● WHAT TO PRODUCE:
Let the output be exactly the lines from the one containing "Joh 2:24, 25; (391, 890)" through the end of the records below, both included.

Collected data
>>>>>

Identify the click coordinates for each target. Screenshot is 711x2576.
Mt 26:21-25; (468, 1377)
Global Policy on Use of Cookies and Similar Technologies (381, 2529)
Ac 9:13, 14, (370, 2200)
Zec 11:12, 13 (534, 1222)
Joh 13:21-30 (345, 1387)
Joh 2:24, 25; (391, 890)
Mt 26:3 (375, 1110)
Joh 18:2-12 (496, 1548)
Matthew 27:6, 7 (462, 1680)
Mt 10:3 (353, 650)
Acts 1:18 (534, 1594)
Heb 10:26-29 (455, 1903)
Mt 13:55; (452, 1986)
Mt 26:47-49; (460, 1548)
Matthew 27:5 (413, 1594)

<<<<<

● EXERCISE RESULT:
Joh 2:24, 25; (391, 890)
Mt 26:3 (375, 1110)
Joh 18:2-12 (496, 1548)
Matthew 27:6, 7 (462, 1680)
Mt 10:3 (353, 650)
Acts 1:18 (534, 1594)
Heb 10:26-29 (455, 1903)
Mt 13:55; (452, 1986)
Mt 26:47-49; (460, 1548)
Matthew 27:5 (413, 1594)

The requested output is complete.